カルテ271 エターナル・エンペラー(前編) その16

「確かにその顔色の悪いお嬢ちゃんの言う通りだわね。あたいの敏感でセクシーなあんよが冷え切っちゃったわー」


 フードの下からイレッサがルセフィへの賛同の意を表し、一同の緊張をほぐした。


「さっきから疑問なんですけど、一番後ろの方は女性なんですか? それにしては声が低すぎるような……」


「それに彗星が照らしているとはいえ、この暗さで結構距離も離れているのによく私の顔色までわかるわね。怪しいわねあなた、一体何者なの?」


 頭上に疑問符を浮かべるダオニールにルセフィも加わり、せっかく同意してくれたイレッサをよけいなお世話とばかりに攻撃する。


「あまり気にしないでください、皆さん! あれは頭の腐った茶色い大根です! イレッサさんも余計な無駄口を叩かずに静かにしていてください!」


 シグマートが意味不明な返答で一行を煙に巻く。


「なんだかよくわかりませんが……じゃあ、お先にどうぞ、美しいエルフのお嬢さんとその仲間の皆さん」


「あらーん、あたいたちはミラちゃんのおまけだっていうのー、ダンディなのにいけずねー」


「だから黙ってろこのインキンタムシ野郎が!」


「落ち着けシグマート。しかし本当に悪いな。いろいろ教えてもらった上に道まで譲ってもらうとは……」


「お気になさらず、お互い様ですよ……ってうがあああああああっ!?」


「か、風が!」


 和やかな雰囲気で会話中の彼らの元に、突如全てをなぎ倒す威力を持った凄まじい強さの疾風が轟きを上げて襲い掛かった。
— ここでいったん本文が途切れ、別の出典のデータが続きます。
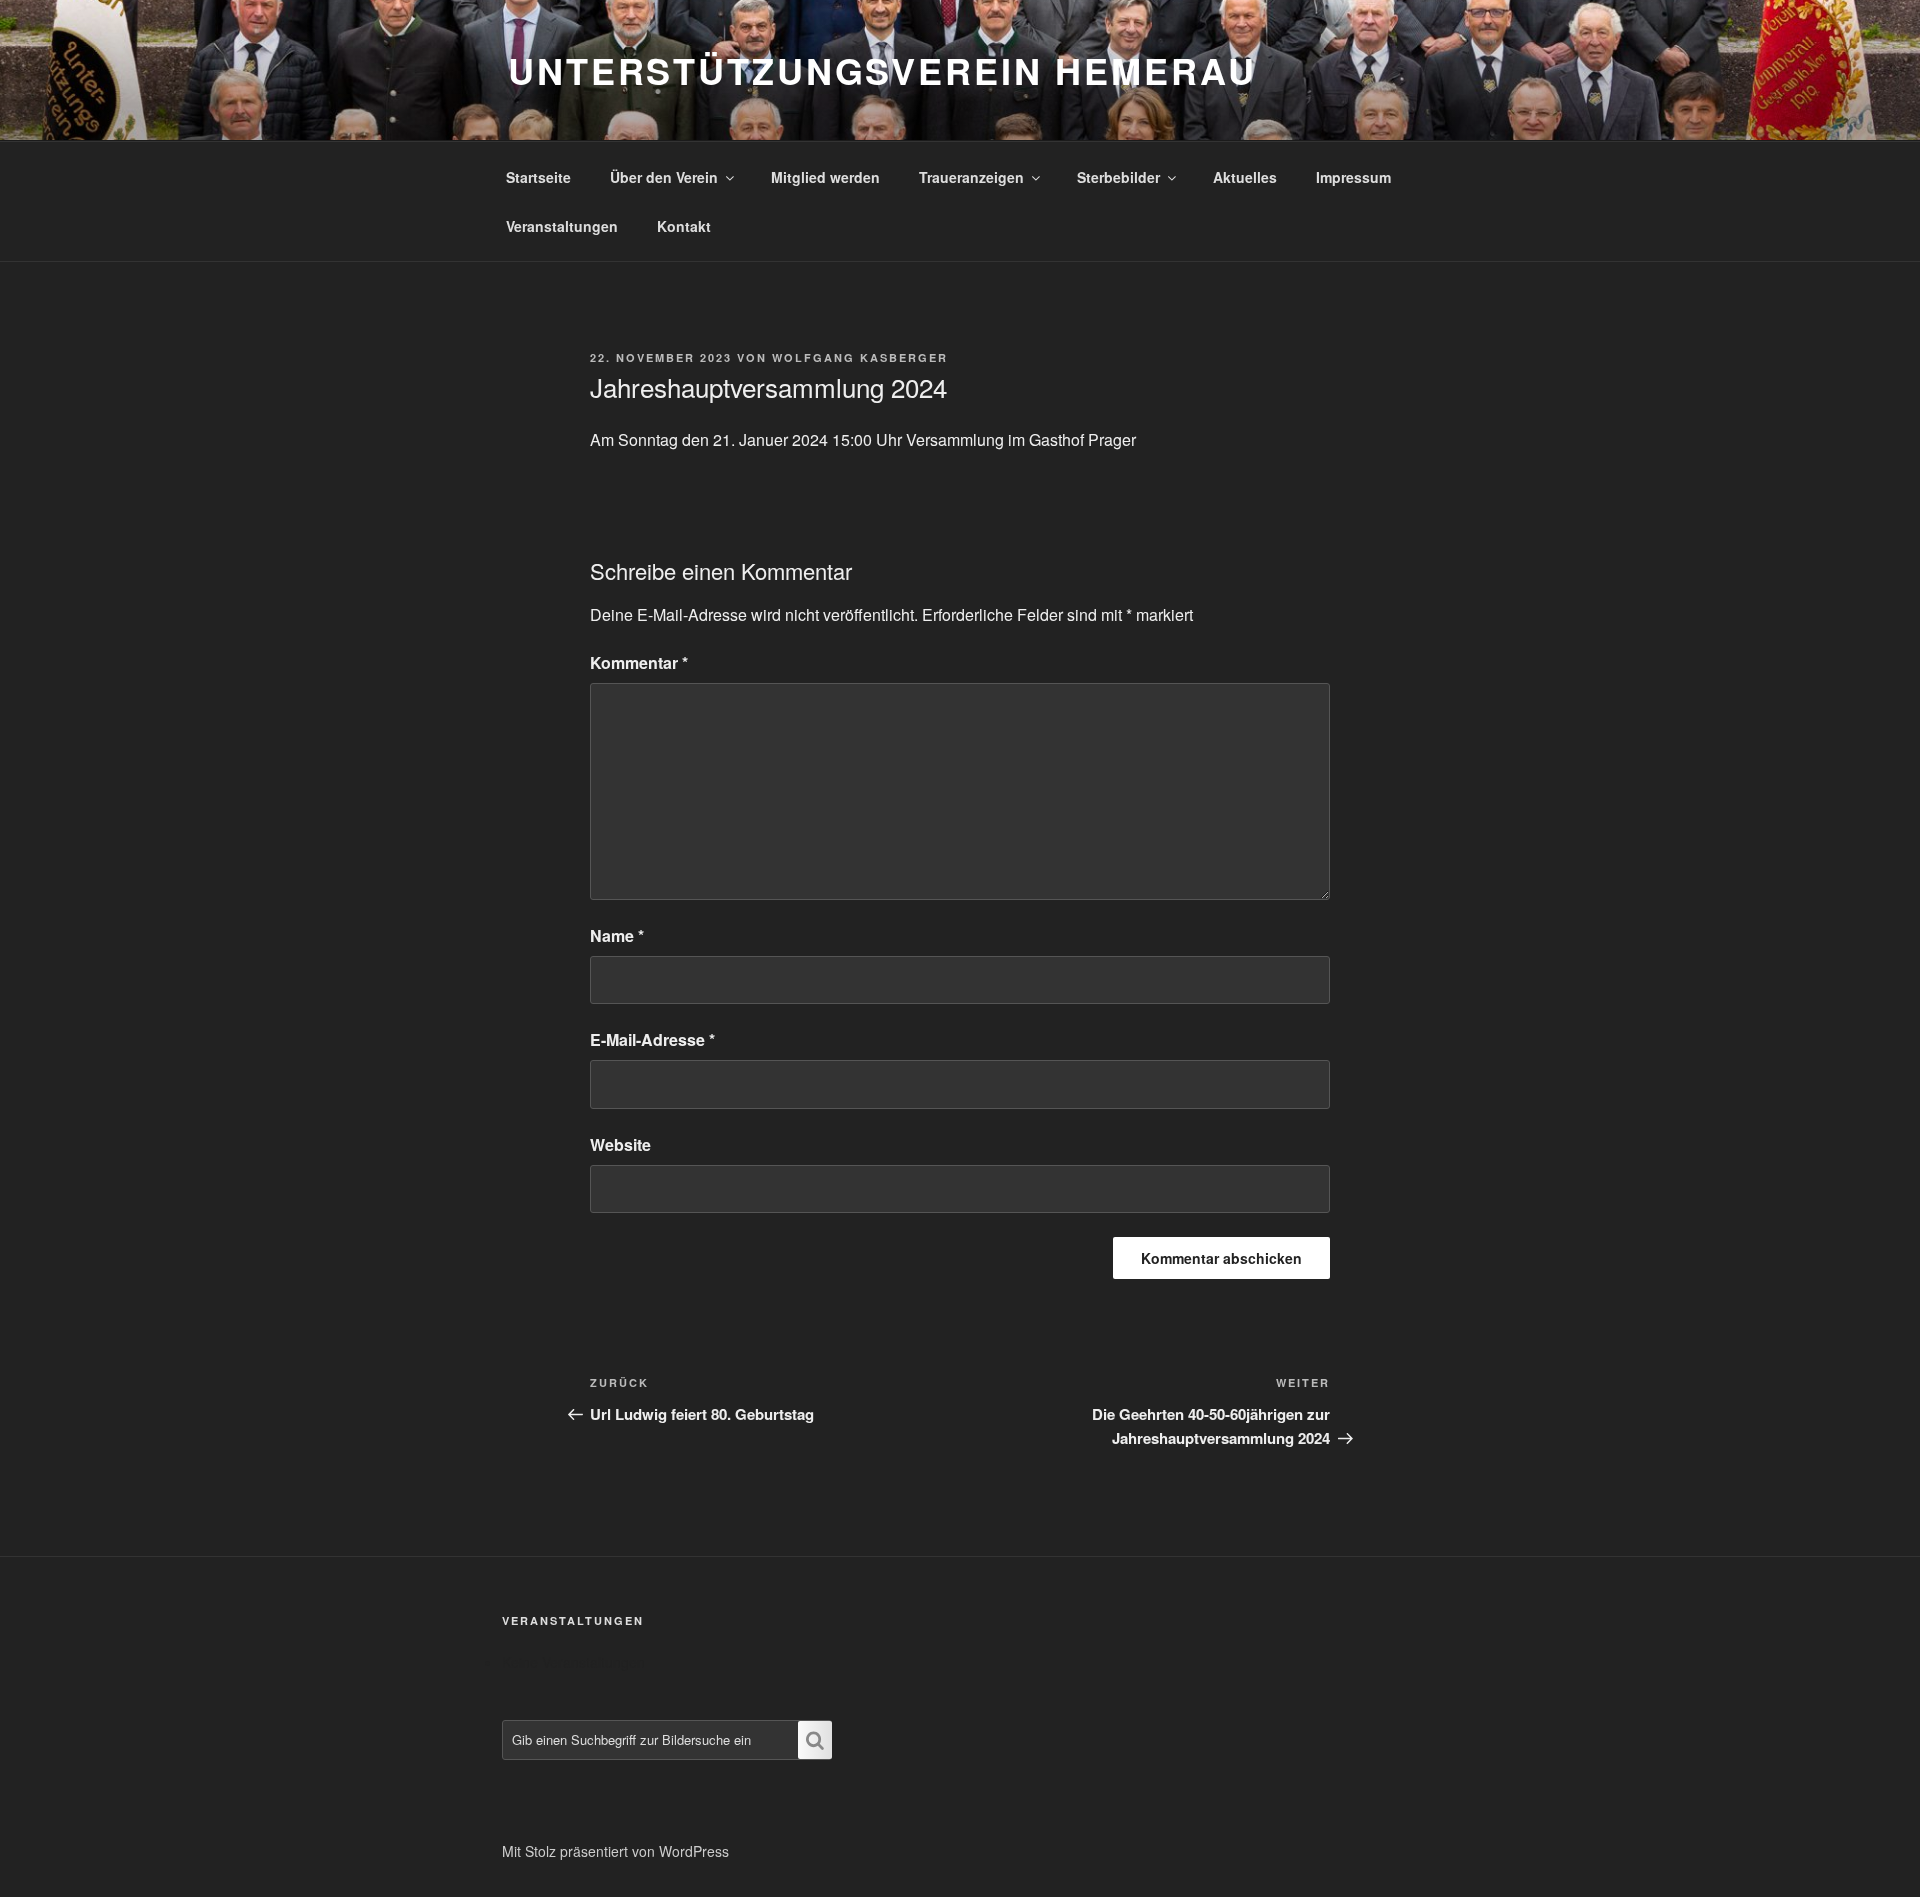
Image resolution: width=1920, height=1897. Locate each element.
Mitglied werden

「きゃあーっ、あたいの大事なモヒカン頭が滅茶苦茶にーっ! これセットするの意外と大変なのよーっ!」


「んなもんどうでもいいから何とかしてくださいイレッサさん!」


「そんなこと言ってもこれは無理よーっ!」


「す、滑るううううう!」


「小生の手を離さないでください、テレミンさん、フィズリンさん!」


 何の前触れもなく発生した理不尽な自然の暴力に抗えず、その場の7人は持ち主にまとめておもちゃ箱に投げ入れられる人形たちのように、広大な白い斜面を滑り落ちて行く。


「うわあああ! 氷の亀裂が迫って来る!」


「なんでええええええええ!?」


「こ……これはクレバスだ! こういう雪渓や氷河に出来た深い氷の裂け目で、登山中に落下して死ぬ人も多いって話だよ!」


「な、なるほど……ってこんな時に冷静に解説しなくていいですよテレミンさん!」


「ごめんなさい、フィズリンさん……って落ちるうううううう!」


「うがあああああああああ!」


 こうして一同は、一人残らず悪魔の口の如く雪上に開いた大きなクレバスの中に仲良く転がり落ちて行った。